--- START OF SELECTED TEXT ---
I thought I understood the key argument for the sorted function, but for the life of me, I cannot figure out why it appears to be applying the tuple index to the string inside the tuple instead of to the tuple? What is going on here? I'm running python 3.9.
I narrowed it down to this toy example:
sorted([val[0] for val in [('C', 'C')]], key=lambda tpl: tpl[1])
Error message:
In [11]: sorted([val[0] for val in [('C', 'C')]], key=lambda tpl: tpl[1])
---------------------------------------------------------------------------
IndexError Traceback (most recent call last)
<ipython-input-11-53d87bf797aa> in <module>
----> 1 sorted([val[0] for val in [('C', 'C')]], key=lambda tpl: tpl[1])
<ipython-input-11-53d87bf797aa> in <lambda>(tpl)
----> 1 sorted([val[0] for val in [('C', 'C')]], key=lambda tpl: tpl[1])
IndexError: string index out of range
If I don't supply the key argument, it works just fine:
In [12]: sorted([val[0] for val in [('C', 'C')]])
Out[12]: ['C']
I just want to sort by the second item in the tuple.
You are currently sorting the result of the list comprehension, but what you want is to execute the comprehension after you sort the results. If we reformat your line you will see it more clearly:
sorted(
[
val[0] for val in [('C', 'C')]
],
key=lambda tpl: tpl[1]
)
You should simply reorder it:
[
val[0]
for val in sorted(
[('1', 'C'), ('2', 'A'), ('3', 'B')],
key=lambda tpl: tpl[1]
)
]
Output:
['2', '3', '1']
--- END OF SELECTED TEXT ---
--- START OF SUPPLIED INFORMATION ---
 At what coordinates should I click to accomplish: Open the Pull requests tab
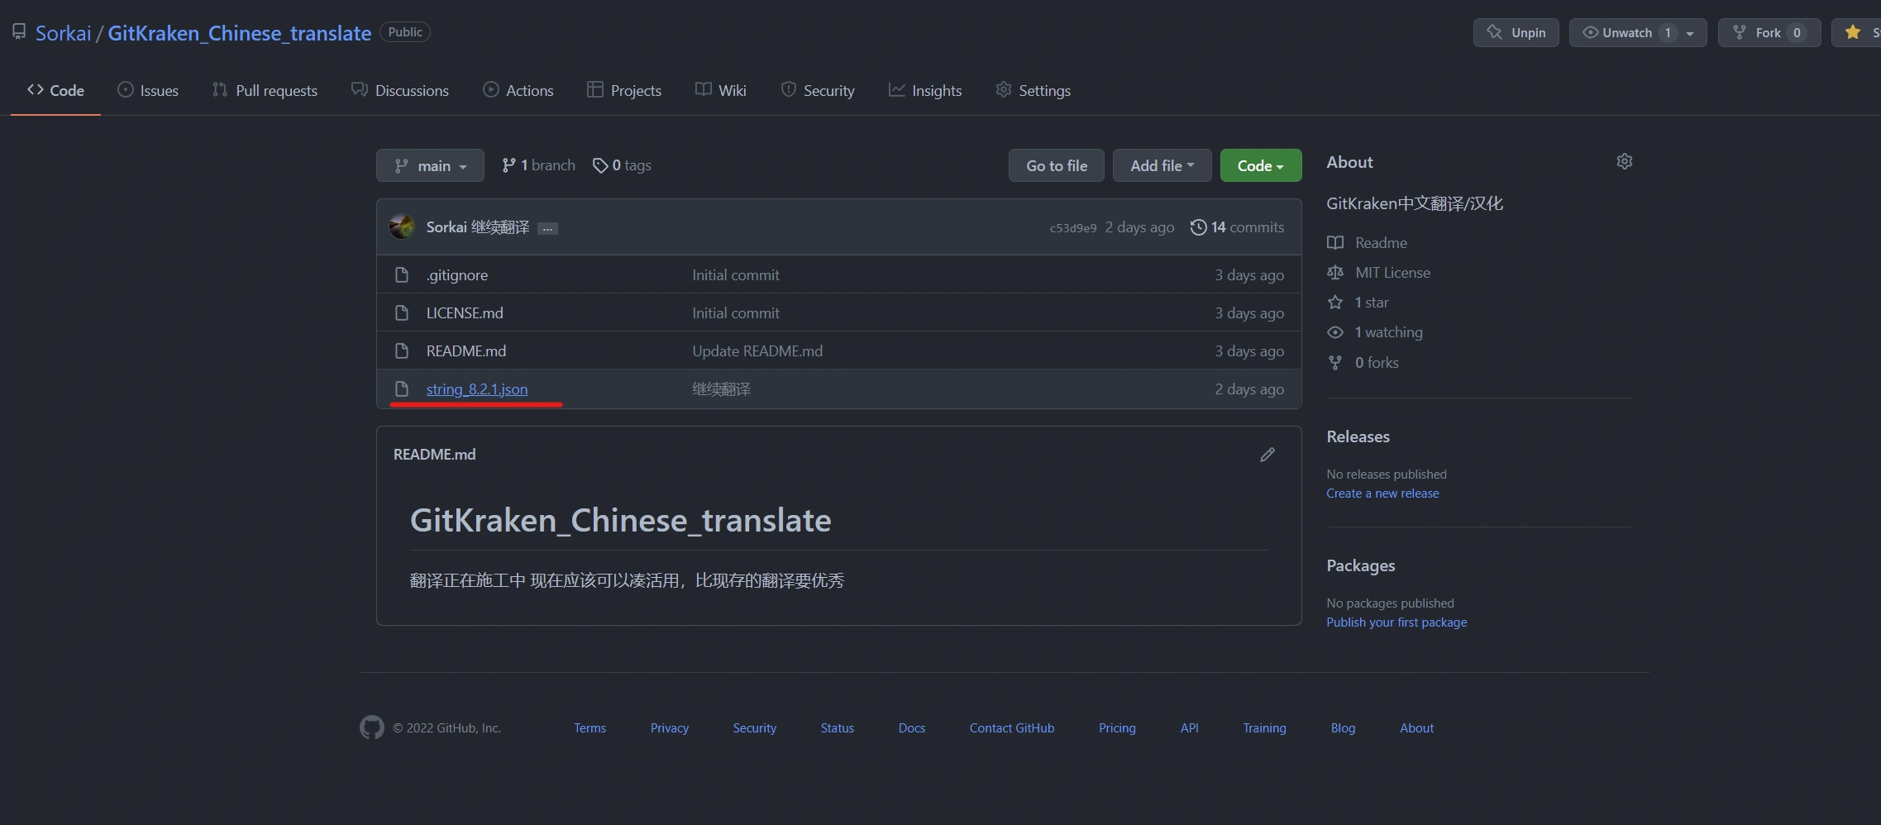coord(265,90)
--- END OF SUPPLIED INFORMATION ---
* **EXERCISES**
A: In the Python sorting thread, which version of Python is the asker running?
B: Retype everything in the Python sorting thread from "I narrowed it" down to "recent call last)".
The lines are not required for anything here.

* **LIST OF SOLUTIONS**
A: Python 3.9.

B:
I narrowed it down to this toy example:
sorted([val[0] for val in [('C', 'C')]], key=lambda tpl: tpl[1])
Error message:
In [11]: sorted([val[0] for val in [('C', 'C')]], key=lambda tpl: tpl[1])
---------------------------------------------------------------------------
IndexError Traceback (most recent call last)